[Opening LISTED ENTRIES section]

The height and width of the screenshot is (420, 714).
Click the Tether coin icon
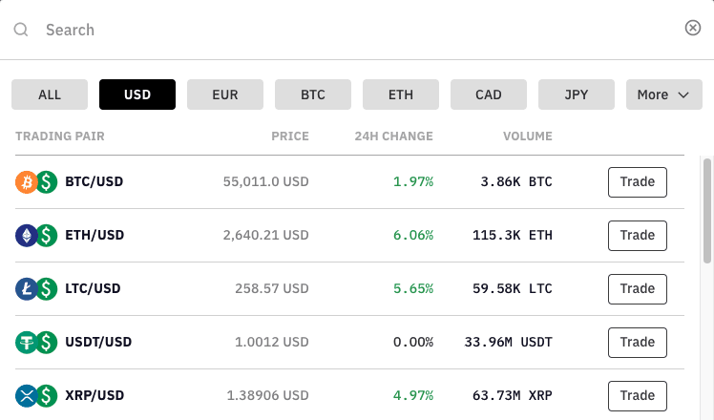(x=27, y=342)
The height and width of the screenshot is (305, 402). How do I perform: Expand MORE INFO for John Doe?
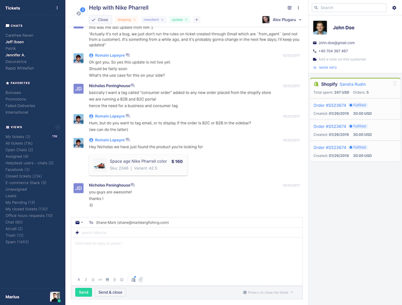click(x=328, y=68)
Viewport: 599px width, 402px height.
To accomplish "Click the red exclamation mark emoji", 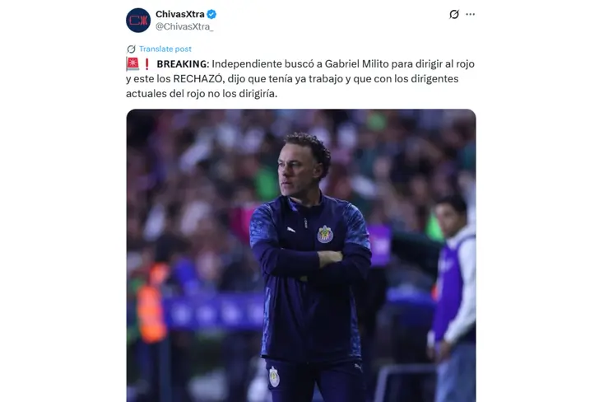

[Closing LISTED ENTRIES section]

* **YOUR ASSIGNMENT**: What is needed is every entry written out word for word, with no pictures.

* **TASK OUTPUT**:
The height and width of the screenshot is (420, 714).
Click the Tether coin icon
(x=27, y=342)
The height and width of the screenshot is (305, 402). How do I perform: Expand MORE INFO for John Doe?
click(x=328, y=68)
Viewport: 599px width, 402px height.
To accomplish "Click the red exclamation mark emoji", 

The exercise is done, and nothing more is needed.